* [Instructions to follow]:
Repeat the entries below word for word, everything from the line that contains "Select the Local Project tab" down to the line that contains "click(x=642, y=64)", with both of those lines included.
============
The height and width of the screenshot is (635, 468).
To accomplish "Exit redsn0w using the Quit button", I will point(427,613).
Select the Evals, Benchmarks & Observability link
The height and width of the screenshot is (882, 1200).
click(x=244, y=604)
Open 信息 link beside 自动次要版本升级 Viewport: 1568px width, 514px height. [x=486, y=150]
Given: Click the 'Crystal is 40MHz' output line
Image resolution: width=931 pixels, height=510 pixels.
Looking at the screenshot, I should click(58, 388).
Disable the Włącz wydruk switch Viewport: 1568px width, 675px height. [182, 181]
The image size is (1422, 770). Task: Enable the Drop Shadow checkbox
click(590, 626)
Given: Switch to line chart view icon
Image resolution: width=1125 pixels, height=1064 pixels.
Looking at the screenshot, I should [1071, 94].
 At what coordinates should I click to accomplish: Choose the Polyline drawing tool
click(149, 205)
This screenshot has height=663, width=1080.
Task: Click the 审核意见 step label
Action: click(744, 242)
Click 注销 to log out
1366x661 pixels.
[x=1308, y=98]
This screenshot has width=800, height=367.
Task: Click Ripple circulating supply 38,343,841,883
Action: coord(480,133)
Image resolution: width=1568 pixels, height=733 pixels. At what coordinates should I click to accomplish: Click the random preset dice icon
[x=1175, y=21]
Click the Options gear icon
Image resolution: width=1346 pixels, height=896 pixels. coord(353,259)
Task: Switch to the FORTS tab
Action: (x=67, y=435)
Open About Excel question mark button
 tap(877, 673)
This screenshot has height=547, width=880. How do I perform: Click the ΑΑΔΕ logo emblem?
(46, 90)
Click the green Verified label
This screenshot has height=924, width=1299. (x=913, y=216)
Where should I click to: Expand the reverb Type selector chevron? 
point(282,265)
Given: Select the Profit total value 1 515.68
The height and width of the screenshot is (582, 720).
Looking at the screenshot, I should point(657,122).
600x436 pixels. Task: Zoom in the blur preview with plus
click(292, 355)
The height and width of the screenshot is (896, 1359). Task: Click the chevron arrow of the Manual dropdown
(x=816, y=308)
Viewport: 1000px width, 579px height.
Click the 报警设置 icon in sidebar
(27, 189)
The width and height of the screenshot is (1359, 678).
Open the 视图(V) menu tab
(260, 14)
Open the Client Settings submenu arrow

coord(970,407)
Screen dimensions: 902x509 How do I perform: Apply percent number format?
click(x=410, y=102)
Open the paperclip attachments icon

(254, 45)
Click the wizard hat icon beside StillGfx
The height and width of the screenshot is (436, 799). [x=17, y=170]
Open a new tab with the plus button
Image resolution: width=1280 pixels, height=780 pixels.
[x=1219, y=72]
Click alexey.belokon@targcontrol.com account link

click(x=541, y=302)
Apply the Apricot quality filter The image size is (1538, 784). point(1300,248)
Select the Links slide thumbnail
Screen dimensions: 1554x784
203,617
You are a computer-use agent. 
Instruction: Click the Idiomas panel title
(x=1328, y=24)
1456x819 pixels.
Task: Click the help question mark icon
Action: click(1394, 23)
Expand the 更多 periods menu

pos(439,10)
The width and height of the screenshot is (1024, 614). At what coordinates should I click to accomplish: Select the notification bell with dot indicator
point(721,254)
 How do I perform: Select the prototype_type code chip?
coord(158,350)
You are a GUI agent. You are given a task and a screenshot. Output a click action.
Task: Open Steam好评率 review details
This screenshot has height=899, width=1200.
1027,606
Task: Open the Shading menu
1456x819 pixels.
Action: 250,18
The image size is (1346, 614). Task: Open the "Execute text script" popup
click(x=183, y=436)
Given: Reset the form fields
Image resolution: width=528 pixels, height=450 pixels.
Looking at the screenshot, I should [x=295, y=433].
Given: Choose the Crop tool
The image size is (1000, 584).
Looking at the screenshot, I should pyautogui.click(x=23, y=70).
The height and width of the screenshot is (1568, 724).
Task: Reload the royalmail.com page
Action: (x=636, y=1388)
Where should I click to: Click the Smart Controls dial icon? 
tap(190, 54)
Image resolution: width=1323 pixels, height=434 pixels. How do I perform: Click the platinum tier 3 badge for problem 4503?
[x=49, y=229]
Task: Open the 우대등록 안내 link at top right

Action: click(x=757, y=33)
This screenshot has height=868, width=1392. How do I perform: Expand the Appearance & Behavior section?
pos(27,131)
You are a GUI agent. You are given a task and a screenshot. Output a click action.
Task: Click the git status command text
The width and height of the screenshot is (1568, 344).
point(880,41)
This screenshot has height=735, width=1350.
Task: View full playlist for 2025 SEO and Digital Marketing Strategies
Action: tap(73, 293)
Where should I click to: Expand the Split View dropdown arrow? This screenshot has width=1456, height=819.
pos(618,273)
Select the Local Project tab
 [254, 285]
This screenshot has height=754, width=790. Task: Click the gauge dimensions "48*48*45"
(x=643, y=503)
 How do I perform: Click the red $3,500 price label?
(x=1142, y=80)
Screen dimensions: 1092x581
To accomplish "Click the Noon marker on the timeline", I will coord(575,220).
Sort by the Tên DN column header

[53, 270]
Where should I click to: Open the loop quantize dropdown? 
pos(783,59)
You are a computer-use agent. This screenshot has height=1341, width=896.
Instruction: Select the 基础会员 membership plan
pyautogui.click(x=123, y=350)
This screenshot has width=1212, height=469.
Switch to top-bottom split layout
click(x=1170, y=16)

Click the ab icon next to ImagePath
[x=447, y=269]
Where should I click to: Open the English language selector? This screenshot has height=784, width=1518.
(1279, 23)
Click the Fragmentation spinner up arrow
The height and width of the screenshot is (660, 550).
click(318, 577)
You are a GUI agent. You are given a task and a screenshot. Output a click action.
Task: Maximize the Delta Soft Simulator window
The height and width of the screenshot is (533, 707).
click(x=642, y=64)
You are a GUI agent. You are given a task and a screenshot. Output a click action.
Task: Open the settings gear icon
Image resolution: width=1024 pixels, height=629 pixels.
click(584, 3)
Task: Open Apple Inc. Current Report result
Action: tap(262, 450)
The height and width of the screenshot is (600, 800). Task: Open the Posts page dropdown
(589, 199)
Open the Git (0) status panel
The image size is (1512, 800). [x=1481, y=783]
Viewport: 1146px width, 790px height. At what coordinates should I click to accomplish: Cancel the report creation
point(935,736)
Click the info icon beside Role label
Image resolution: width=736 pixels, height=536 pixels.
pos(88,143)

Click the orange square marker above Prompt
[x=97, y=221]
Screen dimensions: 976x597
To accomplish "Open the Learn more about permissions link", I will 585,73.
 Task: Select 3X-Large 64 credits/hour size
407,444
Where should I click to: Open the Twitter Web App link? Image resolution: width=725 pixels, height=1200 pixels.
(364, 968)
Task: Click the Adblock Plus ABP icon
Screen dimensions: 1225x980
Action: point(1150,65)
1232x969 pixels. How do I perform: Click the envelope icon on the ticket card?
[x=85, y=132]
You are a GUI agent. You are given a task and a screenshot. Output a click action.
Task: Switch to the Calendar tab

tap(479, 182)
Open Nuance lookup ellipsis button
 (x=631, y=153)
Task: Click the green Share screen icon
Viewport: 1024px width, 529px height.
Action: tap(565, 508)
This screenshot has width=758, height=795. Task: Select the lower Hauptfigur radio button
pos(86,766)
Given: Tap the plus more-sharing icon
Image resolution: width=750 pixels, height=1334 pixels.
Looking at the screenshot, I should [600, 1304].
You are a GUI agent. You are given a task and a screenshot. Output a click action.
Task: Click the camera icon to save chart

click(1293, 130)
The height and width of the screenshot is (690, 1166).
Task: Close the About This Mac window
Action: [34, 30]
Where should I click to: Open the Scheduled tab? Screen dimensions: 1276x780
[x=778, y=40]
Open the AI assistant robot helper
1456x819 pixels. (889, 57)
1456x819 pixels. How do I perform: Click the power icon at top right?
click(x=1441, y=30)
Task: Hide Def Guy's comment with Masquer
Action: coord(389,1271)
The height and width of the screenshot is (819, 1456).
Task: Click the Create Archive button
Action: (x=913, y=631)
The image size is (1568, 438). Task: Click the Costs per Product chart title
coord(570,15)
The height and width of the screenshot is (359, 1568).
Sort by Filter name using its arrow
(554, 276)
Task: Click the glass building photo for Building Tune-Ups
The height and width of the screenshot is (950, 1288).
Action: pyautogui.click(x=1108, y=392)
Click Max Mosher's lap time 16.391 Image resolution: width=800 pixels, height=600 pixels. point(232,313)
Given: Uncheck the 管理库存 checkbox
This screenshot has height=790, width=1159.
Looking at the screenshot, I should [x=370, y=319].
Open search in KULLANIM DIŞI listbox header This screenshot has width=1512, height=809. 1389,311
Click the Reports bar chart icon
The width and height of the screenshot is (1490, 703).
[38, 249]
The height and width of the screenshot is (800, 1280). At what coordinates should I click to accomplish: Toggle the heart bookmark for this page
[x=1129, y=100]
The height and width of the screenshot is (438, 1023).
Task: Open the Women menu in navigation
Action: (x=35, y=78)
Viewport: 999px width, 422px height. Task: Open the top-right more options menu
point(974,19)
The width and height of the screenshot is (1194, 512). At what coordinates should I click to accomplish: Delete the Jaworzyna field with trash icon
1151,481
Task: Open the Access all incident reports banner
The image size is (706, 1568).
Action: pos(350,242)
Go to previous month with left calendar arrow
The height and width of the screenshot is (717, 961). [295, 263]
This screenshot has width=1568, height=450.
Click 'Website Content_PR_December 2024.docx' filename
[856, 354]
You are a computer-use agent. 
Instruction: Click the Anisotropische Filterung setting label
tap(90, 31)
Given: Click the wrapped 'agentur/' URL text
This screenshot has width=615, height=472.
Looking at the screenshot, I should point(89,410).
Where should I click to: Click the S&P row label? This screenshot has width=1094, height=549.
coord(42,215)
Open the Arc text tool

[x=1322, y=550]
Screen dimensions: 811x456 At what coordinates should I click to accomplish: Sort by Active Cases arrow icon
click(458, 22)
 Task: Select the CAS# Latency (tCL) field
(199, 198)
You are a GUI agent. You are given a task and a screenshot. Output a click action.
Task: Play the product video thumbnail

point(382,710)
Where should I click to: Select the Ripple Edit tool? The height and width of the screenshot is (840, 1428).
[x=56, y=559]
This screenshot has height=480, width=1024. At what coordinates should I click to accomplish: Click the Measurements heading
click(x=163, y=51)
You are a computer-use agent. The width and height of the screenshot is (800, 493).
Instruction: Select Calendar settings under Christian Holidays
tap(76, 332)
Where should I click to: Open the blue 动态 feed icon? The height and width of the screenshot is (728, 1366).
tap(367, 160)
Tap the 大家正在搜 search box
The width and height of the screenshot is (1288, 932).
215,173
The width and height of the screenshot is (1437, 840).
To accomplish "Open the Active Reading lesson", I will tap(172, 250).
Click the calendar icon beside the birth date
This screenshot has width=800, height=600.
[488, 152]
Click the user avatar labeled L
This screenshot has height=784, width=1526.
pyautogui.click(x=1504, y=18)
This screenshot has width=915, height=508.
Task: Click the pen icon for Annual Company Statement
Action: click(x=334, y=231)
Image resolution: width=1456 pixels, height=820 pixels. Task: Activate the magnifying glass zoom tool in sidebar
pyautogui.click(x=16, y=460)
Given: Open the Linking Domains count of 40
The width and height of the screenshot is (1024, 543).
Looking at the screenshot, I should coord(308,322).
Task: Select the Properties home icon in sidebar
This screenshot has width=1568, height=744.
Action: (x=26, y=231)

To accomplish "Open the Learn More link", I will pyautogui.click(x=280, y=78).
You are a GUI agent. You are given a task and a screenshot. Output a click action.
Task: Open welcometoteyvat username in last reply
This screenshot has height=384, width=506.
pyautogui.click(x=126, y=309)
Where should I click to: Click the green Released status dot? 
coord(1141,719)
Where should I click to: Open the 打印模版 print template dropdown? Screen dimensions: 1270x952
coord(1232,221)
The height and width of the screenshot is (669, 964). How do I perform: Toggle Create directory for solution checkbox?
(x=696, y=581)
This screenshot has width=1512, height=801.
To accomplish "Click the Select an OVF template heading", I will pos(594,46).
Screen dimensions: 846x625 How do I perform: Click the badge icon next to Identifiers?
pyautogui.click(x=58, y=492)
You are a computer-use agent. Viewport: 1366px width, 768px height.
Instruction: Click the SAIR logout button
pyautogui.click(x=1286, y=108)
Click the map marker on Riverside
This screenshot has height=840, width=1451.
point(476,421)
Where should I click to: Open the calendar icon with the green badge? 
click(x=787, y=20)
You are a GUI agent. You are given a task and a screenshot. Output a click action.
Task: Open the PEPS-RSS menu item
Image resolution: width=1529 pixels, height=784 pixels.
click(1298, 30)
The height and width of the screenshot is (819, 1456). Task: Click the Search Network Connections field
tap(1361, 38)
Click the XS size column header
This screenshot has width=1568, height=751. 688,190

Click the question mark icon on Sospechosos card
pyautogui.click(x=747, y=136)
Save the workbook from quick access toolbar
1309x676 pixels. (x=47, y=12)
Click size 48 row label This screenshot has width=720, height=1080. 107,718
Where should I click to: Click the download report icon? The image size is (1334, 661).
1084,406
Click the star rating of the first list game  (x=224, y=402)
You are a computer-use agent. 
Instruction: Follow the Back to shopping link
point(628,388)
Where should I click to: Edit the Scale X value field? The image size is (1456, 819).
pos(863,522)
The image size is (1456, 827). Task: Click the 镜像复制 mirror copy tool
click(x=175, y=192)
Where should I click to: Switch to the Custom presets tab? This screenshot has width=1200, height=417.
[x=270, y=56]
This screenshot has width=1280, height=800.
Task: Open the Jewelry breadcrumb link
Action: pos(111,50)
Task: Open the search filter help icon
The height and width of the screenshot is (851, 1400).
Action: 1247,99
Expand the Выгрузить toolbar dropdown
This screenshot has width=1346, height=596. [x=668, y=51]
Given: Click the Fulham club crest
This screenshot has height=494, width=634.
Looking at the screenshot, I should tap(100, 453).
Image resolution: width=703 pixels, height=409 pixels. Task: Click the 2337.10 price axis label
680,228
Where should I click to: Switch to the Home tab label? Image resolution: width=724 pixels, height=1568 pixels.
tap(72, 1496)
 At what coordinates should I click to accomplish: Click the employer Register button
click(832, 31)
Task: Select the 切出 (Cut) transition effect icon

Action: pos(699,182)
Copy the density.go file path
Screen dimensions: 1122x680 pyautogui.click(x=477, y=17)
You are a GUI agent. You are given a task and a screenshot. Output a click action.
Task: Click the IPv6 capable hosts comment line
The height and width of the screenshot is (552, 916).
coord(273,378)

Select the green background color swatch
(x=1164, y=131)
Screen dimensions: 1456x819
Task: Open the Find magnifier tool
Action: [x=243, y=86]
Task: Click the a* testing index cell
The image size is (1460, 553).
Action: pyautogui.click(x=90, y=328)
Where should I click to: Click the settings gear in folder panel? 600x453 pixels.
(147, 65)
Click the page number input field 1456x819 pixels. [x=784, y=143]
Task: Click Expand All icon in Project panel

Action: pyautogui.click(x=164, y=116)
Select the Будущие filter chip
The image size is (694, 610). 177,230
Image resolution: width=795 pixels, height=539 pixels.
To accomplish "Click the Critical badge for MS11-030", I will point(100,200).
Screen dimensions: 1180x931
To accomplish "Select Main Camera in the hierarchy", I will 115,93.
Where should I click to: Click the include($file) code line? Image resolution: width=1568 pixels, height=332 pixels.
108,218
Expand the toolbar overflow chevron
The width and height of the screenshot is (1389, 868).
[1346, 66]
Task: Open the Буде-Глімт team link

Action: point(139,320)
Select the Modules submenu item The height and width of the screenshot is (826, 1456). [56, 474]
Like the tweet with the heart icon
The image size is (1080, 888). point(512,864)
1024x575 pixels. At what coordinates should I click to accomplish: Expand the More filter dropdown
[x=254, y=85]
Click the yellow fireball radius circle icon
============
* [The solution]:
Select the Local Project tab
 [254, 285]
This screenshot has height=754, width=790. Task: Click the gauge dimensions "48*48*45"
(x=643, y=503)
 How do I perform: Click the red $3,500 price label?
(x=1142, y=80)
Screen dimensions: 1092x581
To accomplish "Click the Noon marker on the timeline", I will coord(575,220).
Sort by the Tên DN column header

[53, 270]
Where should I click to: Open the loop quantize dropdown? 
pos(783,59)
You are a computer-use agent. This screenshot has height=1341, width=896.
Instruction: Select the 基础会员 membership plan
pyautogui.click(x=123, y=350)
This screenshot has width=1212, height=469.
Switch to top-bottom split layout
click(x=1170, y=16)

Click the ab icon next to ImagePath
[x=447, y=269]
Where should I click to: Open the English language selector? This screenshot has height=784, width=1518.
(1279, 23)
Click the Fragmentation spinner up arrow
The height and width of the screenshot is (660, 550).
click(318, 577)
You are a GUI agent. You are given a task and a screenshot. Output a click action.
Task: Maximize the Delta Soft Simulator window
The height and width of the screenshot is (533, 707).
click(x=642, y=64)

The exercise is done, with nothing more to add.